Consigne donnée A: Recopiez intégralement la lettre adressée à Martine Orange, sans rien y modifier.

Chère Martine Orange,
Bien entendu, je me réfère à votre article abondamment ‘'commenté'' et chaudement ‘'recommandé'' où vous expliquez ‘'comment la zone euro s'est retrouvée face à l'abîme''.
Sauf que pour moi, cet article est loin d'être ‘'clair''(ainsi que le jugent beaucoup de vos commentateurs).
Ainsi,
1° quand vous dites que, vu son statut (celui-ci découlant évidemment directement de la façon dont l'€ a été conçu, savoir comme la monnaie unique d'un espace politiquement non intégré -en effet, ‘'‘fallait le faire !'') la BCE, en réalité, ne pouvait qu'être sans pouvoir (‘'sans bras'').
Mais alors comment expliquez-vous que, quasiment ‘'depuis le début'' (et en tout cas dès l'arrivée de Trichet) pendant de longues années, la BCE s'est sans cesse trouvée en butte à d'incessantes critiques en raison de l'arbitraire (l'ARBITRAIRE !) de sa politique en matière de taux (tout le monde expliquant que si les taux sur l'euro n'avaient pas été ceux que la BCE avait maintenus contre vents et marées, ‘'sans aucun doute'', la croissance en Europe n'aurait pas été ce qu'elle a été) ?
Sachant que, sur ce point, ça n'est pas tout. Vous laissez entendre que si la BCE avait eu les pouvoirs qui sont normalement ceux de toute banque centrale, alors, elle aurait eu la possibilité de s'opposer à tout ce que, depuis l'automne 2008 (comme si, ''avant'' cette date, la ‘'finance'' avait été irréprochable !) avec une belle unanimité, tous les commentateurs dénoncent comme les ‘'dérives'' des financiers. Mais soit, le cas des Etats-Unis : la FED de Greenspan ne jouissait-elle pas de tous les pouvoirs d'une véritable banque centrale ? Or ce que l'on DOIT dire n'est-il pas ceci : que s'il est un pays dont on DOIT dire qu'il est à l'origine de la Crise, ce pays... c'est bien les Etats-Unis !

Consigne donnée B: Présentez en tableau Markdown les lignes des enregistrements, en partant de celle qui contient "Viewport: 400px width, 970px" et en terminant par celle qui contient "I will coord(546,231).", toutes deux incluses. Mettez le numéro de rang dans la colonne Numéro et la ligne dans la colonne Ligne, et omettez les lignes vides.

(Entrées de texte et de localisation d'éléments)

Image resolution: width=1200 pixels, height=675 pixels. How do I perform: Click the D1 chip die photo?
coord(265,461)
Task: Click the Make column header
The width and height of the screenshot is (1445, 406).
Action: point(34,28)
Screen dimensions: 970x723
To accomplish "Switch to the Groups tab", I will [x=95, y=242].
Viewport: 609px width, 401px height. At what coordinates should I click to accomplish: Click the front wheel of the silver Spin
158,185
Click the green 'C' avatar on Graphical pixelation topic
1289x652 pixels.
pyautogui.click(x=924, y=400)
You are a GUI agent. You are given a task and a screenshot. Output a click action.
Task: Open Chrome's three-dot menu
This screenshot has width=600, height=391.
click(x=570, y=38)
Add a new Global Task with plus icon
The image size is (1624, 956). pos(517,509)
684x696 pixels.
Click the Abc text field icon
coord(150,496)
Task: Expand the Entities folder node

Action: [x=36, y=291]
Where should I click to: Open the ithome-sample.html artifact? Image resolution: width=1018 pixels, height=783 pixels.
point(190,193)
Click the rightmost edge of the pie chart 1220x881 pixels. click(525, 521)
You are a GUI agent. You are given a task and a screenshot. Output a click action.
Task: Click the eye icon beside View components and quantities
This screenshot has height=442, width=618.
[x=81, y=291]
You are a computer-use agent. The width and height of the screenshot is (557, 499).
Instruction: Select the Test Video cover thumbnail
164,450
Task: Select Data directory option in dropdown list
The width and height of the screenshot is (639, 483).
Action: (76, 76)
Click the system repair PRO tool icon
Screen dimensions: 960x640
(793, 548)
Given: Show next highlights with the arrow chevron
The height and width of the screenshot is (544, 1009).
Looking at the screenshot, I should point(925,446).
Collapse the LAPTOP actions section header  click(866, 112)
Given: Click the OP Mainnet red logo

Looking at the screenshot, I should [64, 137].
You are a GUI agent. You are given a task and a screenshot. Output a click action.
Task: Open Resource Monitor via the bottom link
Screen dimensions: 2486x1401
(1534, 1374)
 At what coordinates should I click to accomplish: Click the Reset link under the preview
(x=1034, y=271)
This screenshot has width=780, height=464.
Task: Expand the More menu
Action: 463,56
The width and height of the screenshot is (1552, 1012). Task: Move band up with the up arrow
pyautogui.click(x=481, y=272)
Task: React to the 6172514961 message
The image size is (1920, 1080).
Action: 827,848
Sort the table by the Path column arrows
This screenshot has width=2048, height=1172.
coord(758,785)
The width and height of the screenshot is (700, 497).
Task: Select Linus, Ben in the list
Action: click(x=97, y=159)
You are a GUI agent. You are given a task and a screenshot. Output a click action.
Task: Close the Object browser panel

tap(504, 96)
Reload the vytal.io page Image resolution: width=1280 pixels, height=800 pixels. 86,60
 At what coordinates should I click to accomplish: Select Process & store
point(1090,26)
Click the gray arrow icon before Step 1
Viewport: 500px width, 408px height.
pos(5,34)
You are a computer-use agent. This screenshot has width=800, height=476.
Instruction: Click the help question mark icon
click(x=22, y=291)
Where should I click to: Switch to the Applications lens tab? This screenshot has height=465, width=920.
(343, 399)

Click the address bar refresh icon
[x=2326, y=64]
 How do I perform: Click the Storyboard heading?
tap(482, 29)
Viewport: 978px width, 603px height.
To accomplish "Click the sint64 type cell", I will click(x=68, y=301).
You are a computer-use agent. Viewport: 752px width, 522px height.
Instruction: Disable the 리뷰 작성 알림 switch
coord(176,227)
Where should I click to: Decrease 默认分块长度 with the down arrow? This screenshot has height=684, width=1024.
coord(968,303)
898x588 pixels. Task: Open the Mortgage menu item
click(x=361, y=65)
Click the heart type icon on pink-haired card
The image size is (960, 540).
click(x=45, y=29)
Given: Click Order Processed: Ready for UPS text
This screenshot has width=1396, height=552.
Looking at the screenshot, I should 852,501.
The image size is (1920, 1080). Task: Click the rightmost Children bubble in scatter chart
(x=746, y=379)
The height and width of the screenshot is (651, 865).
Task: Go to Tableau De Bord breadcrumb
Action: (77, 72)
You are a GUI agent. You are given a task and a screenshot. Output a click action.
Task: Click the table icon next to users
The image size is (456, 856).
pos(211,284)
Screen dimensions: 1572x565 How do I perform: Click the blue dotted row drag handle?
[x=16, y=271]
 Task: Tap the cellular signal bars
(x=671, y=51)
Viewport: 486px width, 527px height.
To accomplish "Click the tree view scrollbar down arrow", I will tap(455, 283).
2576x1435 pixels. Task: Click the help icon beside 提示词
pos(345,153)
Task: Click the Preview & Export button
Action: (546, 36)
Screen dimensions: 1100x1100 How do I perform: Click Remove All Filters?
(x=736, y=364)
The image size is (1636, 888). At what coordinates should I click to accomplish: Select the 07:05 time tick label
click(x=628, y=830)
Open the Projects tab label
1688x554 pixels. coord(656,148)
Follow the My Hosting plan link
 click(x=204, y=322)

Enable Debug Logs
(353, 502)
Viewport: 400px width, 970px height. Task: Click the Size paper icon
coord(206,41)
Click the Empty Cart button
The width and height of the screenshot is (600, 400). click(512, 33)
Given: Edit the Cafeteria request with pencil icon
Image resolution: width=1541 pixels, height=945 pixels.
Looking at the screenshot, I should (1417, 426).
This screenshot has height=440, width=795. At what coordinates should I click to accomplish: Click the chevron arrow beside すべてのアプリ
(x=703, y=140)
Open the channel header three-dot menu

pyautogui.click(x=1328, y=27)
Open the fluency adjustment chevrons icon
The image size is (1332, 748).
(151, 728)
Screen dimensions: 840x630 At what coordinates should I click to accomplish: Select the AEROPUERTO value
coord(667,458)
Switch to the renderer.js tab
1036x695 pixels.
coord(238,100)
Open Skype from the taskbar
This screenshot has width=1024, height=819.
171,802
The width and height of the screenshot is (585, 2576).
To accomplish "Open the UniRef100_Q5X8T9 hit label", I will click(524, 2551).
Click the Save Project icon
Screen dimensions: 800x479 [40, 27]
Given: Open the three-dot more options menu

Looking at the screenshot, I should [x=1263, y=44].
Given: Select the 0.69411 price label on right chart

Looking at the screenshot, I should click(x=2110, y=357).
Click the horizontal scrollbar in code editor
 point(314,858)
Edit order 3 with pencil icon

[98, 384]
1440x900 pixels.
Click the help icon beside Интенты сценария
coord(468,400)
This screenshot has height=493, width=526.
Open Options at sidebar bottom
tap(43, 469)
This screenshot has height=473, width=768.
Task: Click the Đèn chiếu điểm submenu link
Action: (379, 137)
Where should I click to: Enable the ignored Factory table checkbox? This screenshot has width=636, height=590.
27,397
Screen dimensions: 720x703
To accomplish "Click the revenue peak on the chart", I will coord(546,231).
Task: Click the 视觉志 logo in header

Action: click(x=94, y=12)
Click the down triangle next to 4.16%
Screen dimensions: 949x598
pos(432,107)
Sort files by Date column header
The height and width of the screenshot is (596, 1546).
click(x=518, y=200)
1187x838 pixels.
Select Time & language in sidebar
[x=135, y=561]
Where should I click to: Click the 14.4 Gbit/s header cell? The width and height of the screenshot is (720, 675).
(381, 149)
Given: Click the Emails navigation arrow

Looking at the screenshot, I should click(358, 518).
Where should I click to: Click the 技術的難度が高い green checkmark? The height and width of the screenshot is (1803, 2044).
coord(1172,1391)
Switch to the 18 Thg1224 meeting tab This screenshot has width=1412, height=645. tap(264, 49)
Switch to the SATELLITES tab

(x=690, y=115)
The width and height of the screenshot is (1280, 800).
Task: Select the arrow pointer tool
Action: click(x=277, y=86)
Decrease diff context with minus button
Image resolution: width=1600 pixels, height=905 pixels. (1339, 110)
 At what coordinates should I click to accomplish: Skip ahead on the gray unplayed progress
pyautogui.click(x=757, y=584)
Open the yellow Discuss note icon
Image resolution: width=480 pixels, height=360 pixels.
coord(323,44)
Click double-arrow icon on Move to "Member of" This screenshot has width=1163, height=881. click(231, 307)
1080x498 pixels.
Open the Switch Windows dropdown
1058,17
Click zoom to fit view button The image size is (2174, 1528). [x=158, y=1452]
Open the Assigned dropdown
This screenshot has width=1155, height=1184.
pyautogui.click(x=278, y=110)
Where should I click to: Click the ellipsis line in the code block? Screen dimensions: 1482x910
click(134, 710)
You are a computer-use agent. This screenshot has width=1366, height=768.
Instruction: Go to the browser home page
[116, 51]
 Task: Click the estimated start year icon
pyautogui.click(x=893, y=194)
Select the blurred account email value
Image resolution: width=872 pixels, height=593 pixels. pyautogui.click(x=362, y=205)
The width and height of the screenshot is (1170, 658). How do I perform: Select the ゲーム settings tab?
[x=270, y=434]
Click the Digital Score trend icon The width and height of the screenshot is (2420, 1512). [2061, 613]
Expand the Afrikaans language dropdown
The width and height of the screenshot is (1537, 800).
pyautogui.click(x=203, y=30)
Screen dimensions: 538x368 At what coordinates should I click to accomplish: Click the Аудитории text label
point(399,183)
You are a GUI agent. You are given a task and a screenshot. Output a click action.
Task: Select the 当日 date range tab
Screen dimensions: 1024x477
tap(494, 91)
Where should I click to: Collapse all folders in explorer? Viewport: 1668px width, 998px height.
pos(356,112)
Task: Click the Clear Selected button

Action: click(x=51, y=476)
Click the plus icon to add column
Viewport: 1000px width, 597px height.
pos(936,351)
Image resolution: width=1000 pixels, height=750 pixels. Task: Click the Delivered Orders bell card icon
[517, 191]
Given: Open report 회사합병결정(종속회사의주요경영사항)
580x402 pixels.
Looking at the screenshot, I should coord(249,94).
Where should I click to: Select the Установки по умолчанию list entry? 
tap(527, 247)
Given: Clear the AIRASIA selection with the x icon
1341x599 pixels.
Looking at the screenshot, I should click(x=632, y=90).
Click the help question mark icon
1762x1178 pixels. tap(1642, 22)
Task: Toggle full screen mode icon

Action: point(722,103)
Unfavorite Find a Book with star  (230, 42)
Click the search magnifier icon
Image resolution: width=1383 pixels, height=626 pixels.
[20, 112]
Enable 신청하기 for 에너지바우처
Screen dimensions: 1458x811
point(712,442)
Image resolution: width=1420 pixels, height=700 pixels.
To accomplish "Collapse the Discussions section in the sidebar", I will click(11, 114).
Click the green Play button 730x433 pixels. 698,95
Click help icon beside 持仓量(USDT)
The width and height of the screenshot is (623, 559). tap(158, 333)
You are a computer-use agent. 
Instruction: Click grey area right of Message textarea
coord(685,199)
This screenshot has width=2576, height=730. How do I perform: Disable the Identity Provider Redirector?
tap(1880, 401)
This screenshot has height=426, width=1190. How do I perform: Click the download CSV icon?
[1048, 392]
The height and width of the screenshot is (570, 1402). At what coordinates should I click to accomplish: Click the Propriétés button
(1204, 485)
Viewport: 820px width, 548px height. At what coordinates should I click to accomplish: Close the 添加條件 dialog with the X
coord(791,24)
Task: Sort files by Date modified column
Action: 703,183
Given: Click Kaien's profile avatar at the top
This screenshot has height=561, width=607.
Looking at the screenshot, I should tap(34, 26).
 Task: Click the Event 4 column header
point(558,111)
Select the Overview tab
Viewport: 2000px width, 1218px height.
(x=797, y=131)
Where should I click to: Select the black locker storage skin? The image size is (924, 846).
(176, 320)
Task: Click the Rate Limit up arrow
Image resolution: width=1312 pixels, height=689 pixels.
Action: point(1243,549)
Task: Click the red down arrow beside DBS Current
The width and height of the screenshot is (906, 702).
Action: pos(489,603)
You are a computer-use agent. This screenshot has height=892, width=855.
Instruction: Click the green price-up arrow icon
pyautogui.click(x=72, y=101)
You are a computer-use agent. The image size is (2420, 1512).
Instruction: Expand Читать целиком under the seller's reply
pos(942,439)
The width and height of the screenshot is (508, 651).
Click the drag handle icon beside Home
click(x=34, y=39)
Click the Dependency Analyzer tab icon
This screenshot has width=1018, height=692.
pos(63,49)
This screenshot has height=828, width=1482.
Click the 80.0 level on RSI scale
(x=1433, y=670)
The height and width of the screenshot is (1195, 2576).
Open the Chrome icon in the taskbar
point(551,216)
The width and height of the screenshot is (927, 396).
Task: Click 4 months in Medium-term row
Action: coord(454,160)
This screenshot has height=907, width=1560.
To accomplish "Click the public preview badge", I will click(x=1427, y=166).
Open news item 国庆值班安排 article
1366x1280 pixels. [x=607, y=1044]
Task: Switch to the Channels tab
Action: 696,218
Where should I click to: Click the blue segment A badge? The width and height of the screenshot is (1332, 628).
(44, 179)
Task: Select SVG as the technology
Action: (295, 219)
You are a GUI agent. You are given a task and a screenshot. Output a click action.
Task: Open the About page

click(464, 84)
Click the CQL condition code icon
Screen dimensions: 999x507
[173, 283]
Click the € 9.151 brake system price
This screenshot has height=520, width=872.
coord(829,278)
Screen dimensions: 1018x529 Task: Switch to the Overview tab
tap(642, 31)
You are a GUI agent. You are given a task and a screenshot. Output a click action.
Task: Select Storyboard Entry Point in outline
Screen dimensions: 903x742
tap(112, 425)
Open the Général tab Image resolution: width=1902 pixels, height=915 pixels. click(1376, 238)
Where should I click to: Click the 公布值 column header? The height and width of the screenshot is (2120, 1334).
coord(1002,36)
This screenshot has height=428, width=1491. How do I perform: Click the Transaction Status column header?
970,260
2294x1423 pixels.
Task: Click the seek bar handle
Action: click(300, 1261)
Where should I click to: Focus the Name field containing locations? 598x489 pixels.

Réponse attendue A:
Chère Martine Orange,
Bien entendu, je me réfère à votre article abondamment ‘'commenté'' et chaudement ‘'recommandé'' où vous expliquez ‘'comment la zone euro s'est retrouvée face à l'abîme''.
Sauf que pour moi, cet article est loin d'être ‘'clair''(ainsi que le jugent beaucoup de vos commentateurs).
Ainsi,
1° quand vous dites que, vu son statut (celui-ci découlant évidemment directement de la façon dont l'€ a été conçu, savoir comme la monnaie unique d'un espace politiquement non intégré -en effet, ‘'‘fallait le faire !'') la BCE, en réalité, ne pouvait qu'être sans pouvoir (‘'sans bras'').
Mais alors comment expliquez-vous que, quasiment ‘'depuis le début'' (et en tout cas dès l'arrivée de Trichet) pendant de longues années, la BCE s'est sans cesse trouvée en butte à d'incessantes critiques en raison de l'arbitraire (l'ARBITRAIRE !) de sa politique en matière de taux (tout le monde expliquant que si les taux sur l'euro n'avaient pas été ceux que la BCE avait maintenus contre vents et marées, ‘'sans aucun doute'', la croissance en Europe n'aurait pas été ce qu'elle a été) ?
Sachant que, sur ce point, ça n'est pas tout. Vous laissez entendre que si la BCE avait eu les pouvoirs qui sont normalement ceux de toute banque centrale, alors, elle aurait eu la possibilité de s'opposer à tout ce que, depuis l'automne 2008 (comme si, ''avant'' cette date, la ‘'finance'' avait été irréprochable !) avec une belle unanimité, tous les commentateurs dénoncent comme les ‘'dérives'' des financiers. Mais soit, le cas des Etats-Unis : la FED de Greenspan ne jouissait-elle pas de tous les pouvoirs d'une véritable banque centrale ? Or ce que l'on DOIT dire n'est-il pas ceci : que s'il est un pays dont on DOIT dire qu'il est à l'origine de la Crise, ce pays... c'est bien les Etats-Unis !

Réponse attendue B:
| Numéro | Ligne |
|---|---|
| 1 | Viewport: 400px width, 970px height. Task: Click the Size paper icon |
| 2 | coord(206,41) |
| 3 | Click the Empty Cart button |
| 4 | The width and height of the screenshot is (600, 400). click(512, 33) |
| 5 | Given: Edit the Cafeteria request with pencil icon |
| 6 | Image resolution: width=1541 pixels, height=945 pixels. |
| 7 | Looking at the screenshot, I should (1417, 426). |
| 8 | This screenshot has height=440, width=795. At what coordinates should I click to accomplish: Click the chevron arrow beside すべてのアプリ |
| 9 | (x=703, y=140) |
| 10 | Open the channel header three-dot menu |
| 11 | pyautogui.click(x=1328, y=27) |
| 12 | Open the fluency adjustment chevrons icon |
| 13 | The image size is (1332, 748). |
| 14 | (151, 728) |
| 15 | Screen dimensions: 840x630 At what coordinates should I click to accomplish: Select the AEROPUERTO value |
| 16 | coord(667,458) |
| 17 | Switch to the renderer.js tab |
| 18 | 1036x695 pixels. |
| 19 | coord(238,100) |
| 20 | Open Skype from the taskbar |
| 21 | This screenshot has width=1024, height=819. |
| 22 | 171,802 |
| 23 | The width and height of the screenshot is (585, 2576). |
| 24 | To accomplish "Open the UniRef100_Q5X8T9 hit label", I will click(524, 2551). |
| 25 | Click the Save Project icon |
| 26 | Screen dimensions: 800x479 [40, 27] |
| 27 | Given: Open the three-dot more options menu |
| 28 | Looking at the screenshot, I should [x=1263, y=44]. |
| 29 | Given: Select the 0.69411 price label on right chart |
| 30 | Looking at the screenshot, I should click(x=2110, y=357). |
| 31 | Click the horizontal scrollbar in code editor |
| 32 |  point(314,858) |
| 33 | Edit order 3 with pencil icon |
| 34 | [98, 384] |
| 35 | 1440x900 pixels. |
| 36 | Click the help icon beside Интенты сценария |
| 37 | coord(468,400) |
| 38 | This screenshot has height=493, width=526. |
| 39 | Open Options at sidebar bottom |
| 40 | tap(43, 469) |
| 41 | This screenshot has height=473, width=768. |
| 42 | Task: Click the Đèn chiếu điểm submenu link |
| 43 | Action: (379, 137) |
| 44 | Where should I click to: Enable the ignored Factory table checkbox? This screenshot has width=636, height=590. |
| 45 | 27,397 |
| 46 | Screen dimensions: 720x703 |
| 47 | To accomplish "Click the revenue peak on the chart", I will coord(546,231). |